EXTRACTED INFORMATION »
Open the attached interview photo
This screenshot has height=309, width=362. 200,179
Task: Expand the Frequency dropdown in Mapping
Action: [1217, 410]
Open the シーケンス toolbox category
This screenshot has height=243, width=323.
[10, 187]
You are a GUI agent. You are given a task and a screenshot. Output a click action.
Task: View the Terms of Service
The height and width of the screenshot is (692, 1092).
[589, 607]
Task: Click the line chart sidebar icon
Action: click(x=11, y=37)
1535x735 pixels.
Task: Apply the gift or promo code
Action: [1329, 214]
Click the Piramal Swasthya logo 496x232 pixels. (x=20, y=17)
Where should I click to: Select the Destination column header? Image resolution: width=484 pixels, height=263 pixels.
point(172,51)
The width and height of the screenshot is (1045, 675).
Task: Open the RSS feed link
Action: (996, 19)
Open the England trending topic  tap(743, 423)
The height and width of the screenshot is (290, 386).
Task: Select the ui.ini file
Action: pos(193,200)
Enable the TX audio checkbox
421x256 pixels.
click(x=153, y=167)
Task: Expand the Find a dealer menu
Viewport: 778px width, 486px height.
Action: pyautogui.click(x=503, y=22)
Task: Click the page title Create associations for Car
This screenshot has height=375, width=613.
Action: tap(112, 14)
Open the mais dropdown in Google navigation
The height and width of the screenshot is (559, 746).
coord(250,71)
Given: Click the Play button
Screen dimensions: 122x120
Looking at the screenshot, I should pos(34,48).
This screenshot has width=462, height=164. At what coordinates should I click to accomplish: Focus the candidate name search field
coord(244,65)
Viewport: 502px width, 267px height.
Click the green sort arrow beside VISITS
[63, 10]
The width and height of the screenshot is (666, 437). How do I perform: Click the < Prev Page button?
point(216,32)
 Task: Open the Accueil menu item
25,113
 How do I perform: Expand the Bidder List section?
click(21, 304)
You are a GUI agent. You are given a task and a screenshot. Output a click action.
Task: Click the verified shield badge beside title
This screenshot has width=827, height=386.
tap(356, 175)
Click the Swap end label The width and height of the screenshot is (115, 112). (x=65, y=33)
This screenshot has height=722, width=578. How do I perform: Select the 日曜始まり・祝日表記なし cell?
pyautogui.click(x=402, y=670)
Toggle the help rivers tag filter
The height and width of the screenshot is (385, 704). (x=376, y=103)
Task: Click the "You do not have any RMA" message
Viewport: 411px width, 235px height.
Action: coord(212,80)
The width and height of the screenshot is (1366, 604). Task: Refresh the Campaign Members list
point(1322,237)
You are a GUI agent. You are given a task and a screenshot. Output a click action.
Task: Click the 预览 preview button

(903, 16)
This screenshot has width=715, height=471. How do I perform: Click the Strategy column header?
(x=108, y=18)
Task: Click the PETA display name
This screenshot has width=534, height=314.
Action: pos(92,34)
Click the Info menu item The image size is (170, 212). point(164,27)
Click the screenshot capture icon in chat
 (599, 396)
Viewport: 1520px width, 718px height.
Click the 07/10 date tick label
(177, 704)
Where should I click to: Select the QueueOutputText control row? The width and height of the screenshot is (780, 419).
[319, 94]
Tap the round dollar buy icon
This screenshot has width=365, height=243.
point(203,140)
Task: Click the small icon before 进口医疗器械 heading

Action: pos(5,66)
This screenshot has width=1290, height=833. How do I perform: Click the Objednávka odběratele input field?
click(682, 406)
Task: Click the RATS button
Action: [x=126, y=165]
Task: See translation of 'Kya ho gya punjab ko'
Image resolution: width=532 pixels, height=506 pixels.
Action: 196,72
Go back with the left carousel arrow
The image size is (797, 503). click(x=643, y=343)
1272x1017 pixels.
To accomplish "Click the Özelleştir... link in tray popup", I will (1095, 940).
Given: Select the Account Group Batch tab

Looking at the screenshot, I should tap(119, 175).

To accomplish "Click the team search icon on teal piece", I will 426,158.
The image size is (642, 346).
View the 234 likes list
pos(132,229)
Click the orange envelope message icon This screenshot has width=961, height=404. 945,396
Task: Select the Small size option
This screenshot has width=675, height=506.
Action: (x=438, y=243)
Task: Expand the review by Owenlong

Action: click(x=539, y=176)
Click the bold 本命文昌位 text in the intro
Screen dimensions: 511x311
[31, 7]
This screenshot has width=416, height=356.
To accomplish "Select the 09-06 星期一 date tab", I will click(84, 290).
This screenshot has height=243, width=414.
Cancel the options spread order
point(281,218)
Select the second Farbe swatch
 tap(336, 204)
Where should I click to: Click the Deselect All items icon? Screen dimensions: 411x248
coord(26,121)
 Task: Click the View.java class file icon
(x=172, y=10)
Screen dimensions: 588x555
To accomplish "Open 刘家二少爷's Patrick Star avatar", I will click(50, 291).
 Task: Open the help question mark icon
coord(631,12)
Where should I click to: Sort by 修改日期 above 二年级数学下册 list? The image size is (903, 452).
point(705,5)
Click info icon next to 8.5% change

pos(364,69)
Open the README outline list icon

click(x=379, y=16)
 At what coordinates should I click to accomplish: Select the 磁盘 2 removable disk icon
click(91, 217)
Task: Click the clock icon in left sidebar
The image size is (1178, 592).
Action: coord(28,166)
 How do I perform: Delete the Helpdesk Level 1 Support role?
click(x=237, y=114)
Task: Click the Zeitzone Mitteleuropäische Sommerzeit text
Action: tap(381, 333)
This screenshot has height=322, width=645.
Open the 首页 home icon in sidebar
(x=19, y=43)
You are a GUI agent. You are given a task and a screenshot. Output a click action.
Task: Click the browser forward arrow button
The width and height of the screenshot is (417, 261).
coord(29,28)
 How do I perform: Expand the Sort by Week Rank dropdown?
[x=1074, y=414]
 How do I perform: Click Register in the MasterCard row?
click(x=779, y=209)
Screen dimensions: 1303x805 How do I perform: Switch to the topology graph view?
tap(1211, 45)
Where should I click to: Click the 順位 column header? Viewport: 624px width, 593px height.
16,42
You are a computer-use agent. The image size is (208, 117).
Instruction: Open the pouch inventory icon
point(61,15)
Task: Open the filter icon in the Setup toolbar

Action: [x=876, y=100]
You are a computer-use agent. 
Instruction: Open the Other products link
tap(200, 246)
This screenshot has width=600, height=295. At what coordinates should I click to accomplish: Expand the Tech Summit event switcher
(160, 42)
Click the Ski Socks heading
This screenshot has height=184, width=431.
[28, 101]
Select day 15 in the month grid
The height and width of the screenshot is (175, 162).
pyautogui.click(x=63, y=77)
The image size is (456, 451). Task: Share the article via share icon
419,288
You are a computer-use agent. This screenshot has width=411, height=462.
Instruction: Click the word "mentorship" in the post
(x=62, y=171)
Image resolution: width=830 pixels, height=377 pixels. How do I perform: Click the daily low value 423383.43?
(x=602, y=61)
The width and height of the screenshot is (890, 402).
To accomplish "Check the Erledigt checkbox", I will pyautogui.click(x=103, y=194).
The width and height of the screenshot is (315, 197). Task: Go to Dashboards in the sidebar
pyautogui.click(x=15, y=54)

PROBLEM TO SOLVE »
Find and show each line of the listing with the word "message".

SOLVED PROBLEM »
Task: Click the "You do not have any RMA" message
Click the orange envelope message icon This screenshot has width=961, height=404. 945,396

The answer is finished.